The first major civilian maritime event of the Second World War was the Dunkirk evacuation where hundreds of small ships rescued allied soldiers from the beaches. Like many of the sailing barge fleet Centaur sailed down to the assembly point at Dover, where she collided with a tug and so was unable to make the crossing. The rest of the conflict was spent under government charter, carrying much the same cargos as she always had around the south and east coasts of England.

===Post-war===

After the war Centaur returned to working the grain trade. In January 1952, in force 6–7 winds with seas breaking across her hatches, her rudder broke and she was towed into Colne by the SB Saxon. Francis and Gilders Ltd were the last "seeker barges", barges that sought any cargo; the London and Rochester Trading Company merged with them in 1951. The new owners were intent on selling on these barges, and Centaur took her last cargo in 1955. During her last year in the carrying trade, as well as grain she transported timber, sugar beet, ballast, cement and oil drums. Centaur and the other three remaining working sailing barges, George Smeed, Kitty and Mirosa were deregistered and disposed of to Brown & Son of Chelmsford. There they were de-masted, de-registered and used as timber lighters. Between 1955 and 1966 she was used as a lighter to tranship timber from ships in the Blackwater estuary to canal lighters headed for Chelmsford.

In 1966 she was purchased by Richard Duke and re-rigged as a charter barge with four four-berth cabins. In 1968 she was class winner at the Blackwater Sailing Barge Match. She was sold in 1973 to the Thames Barge Sailing Club (now the Thames Sailing Barge Trust), a registered charity. She was restored between 1974 and 1993, with most frames and planks replaced and a new auxiliary motor, a Bedford six-cylinder truck engine fitted with a marine gearbox, installed. In 1993 she won the Inter-match Trophy. In 1995 the sacrificial planking was replaced in iroko and opeipi. In 2013 a Heritage Lottery Fund grant of £100,000 was obtained which contributed to further restoration work, including redoubling the bottom timbers. She now berths at Hythe Quay, Maldon and As of 2018 is available for charter during the summer months.
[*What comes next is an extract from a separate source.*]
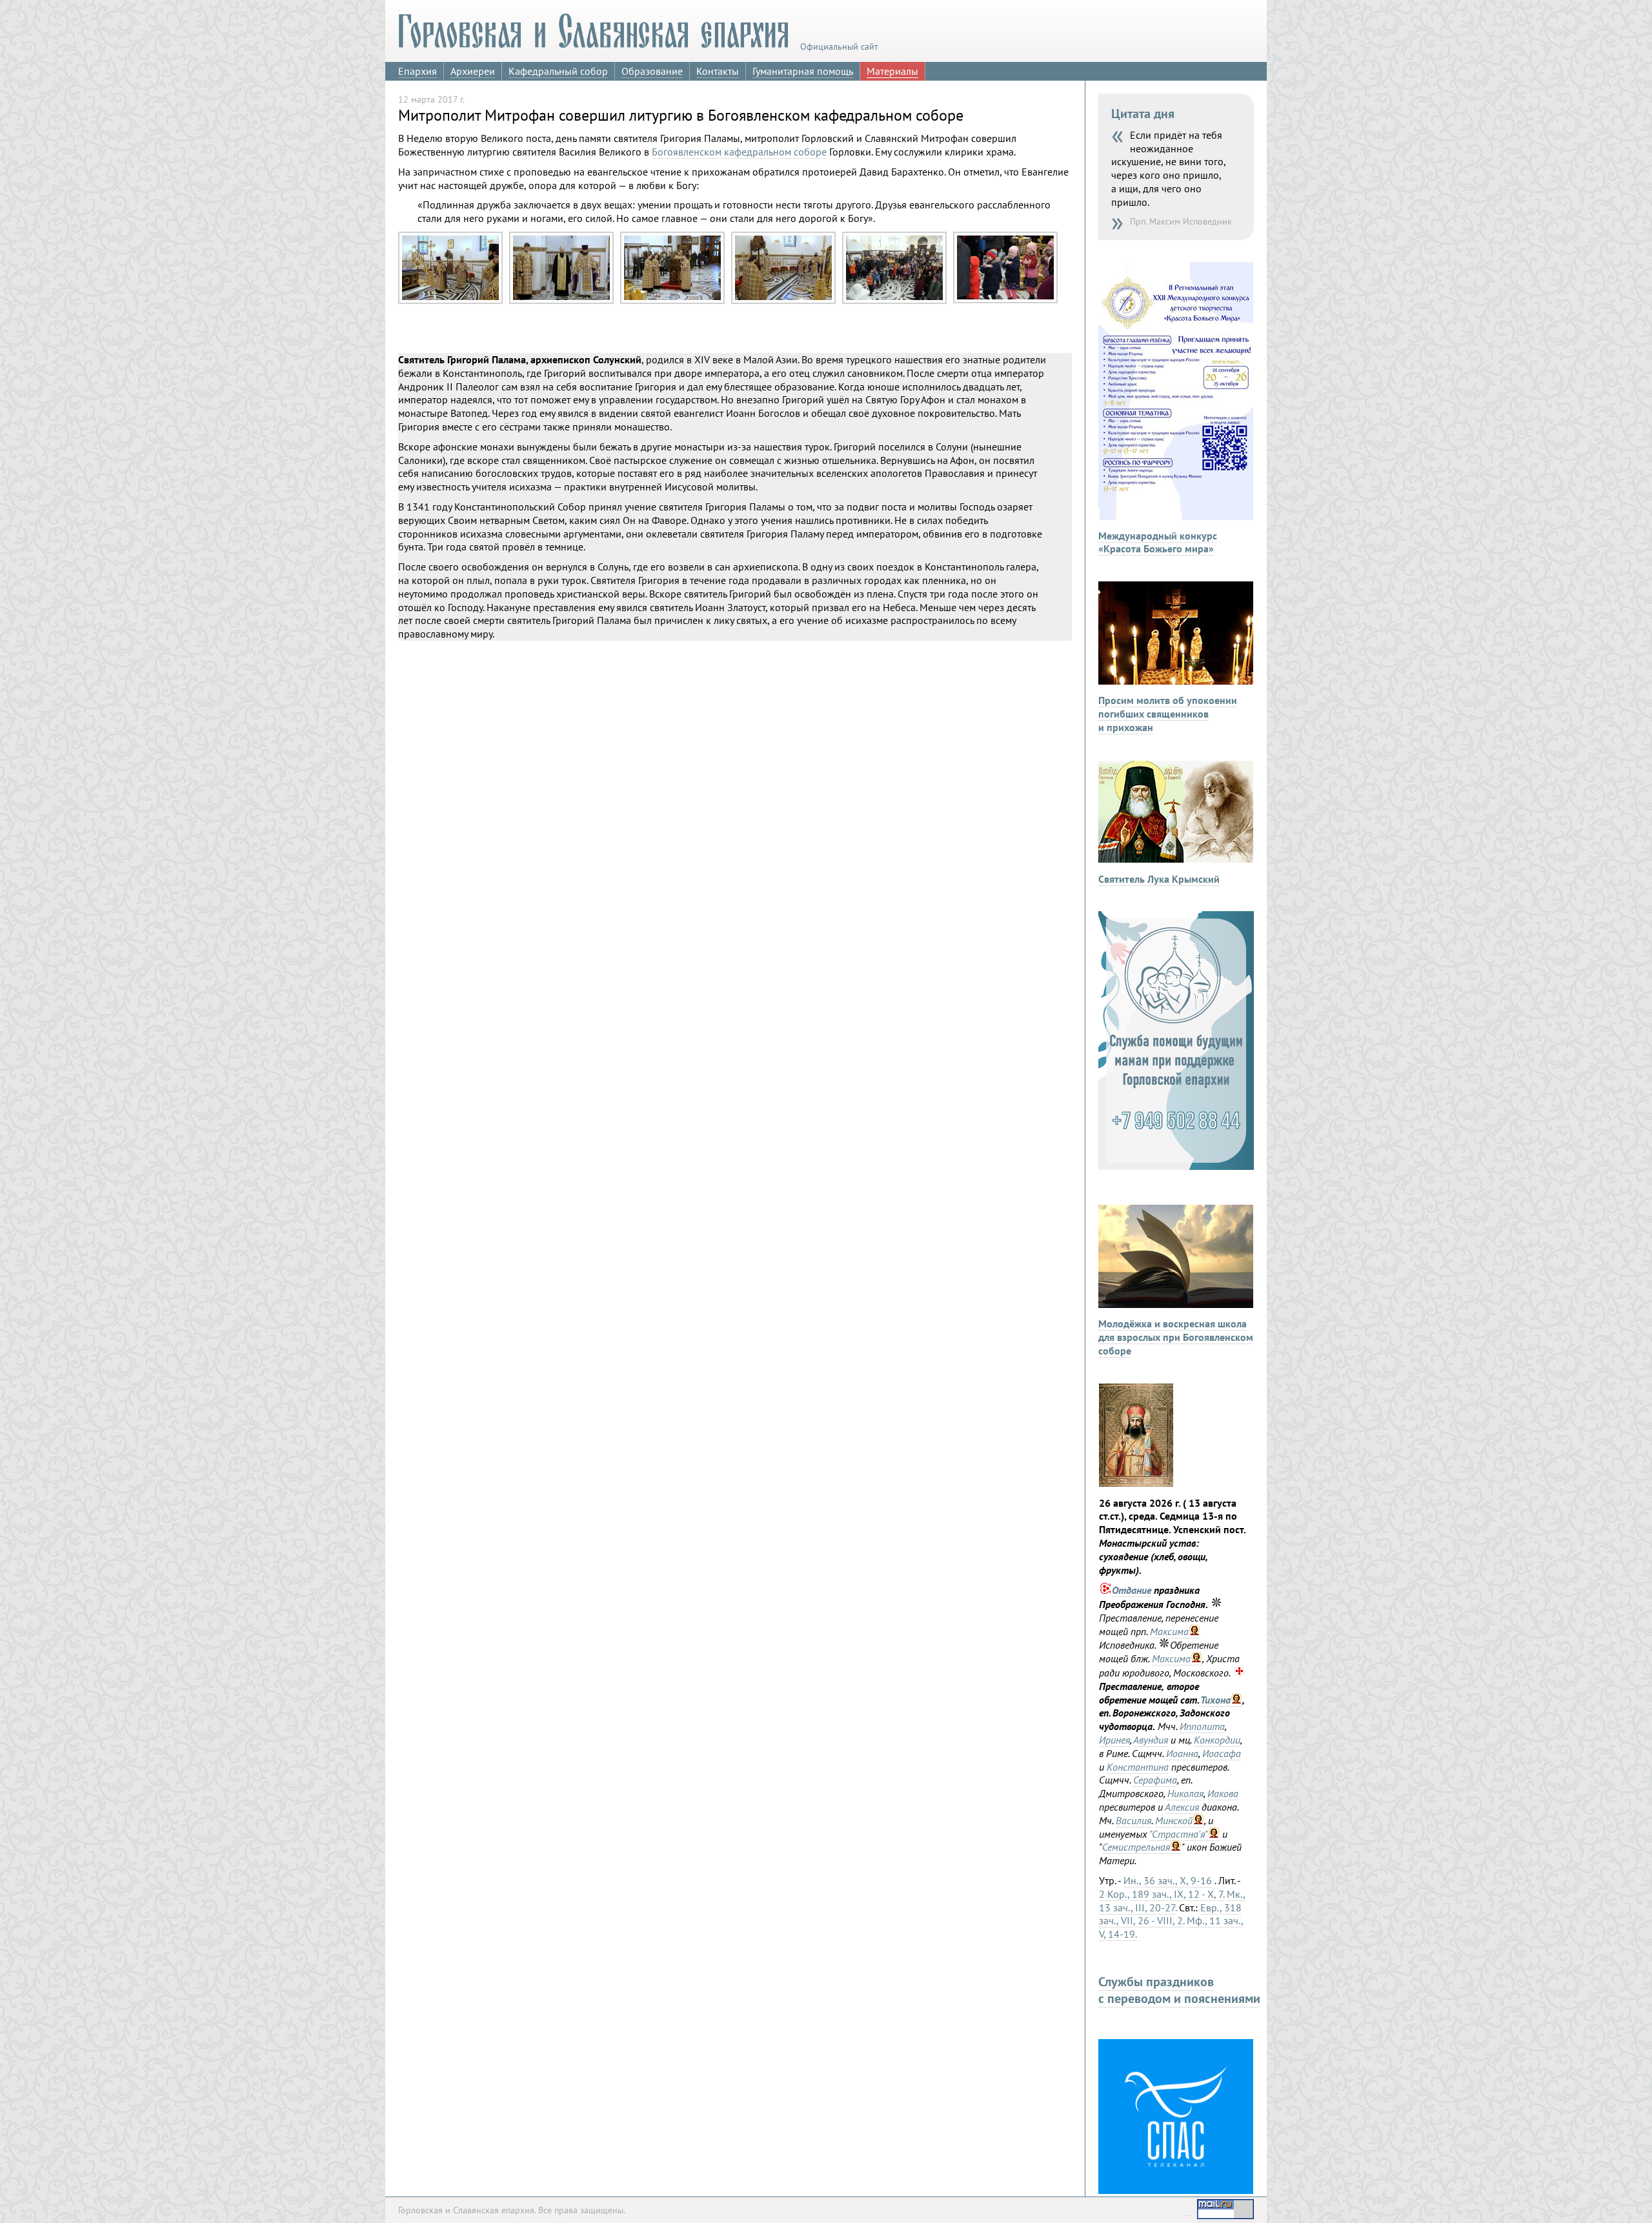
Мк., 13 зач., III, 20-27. (1172, 1900)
She is still traditionally rigged, as she was in 1895, currently with 2600 sqft of sail.

==Owners==
- 1895 - Charles Stone.
- c. 1900 - Dolly Rogers.
- 1911 - Ted Hibbs.
- 1915 - John Sawyer.
- 1933 - Francis & Gilders.
- 1951 - London and Rochester Trading Company.
- 1955 - Brown & Co.; derigged for use as a timber lighter.
- 1965 - Richard Duke Used as a charter barge.
- 1973 - Thames Barge Sailing Club, now the Thames Sailing Barge Trust.

The dates are when Centaur came into ownership of its various owners.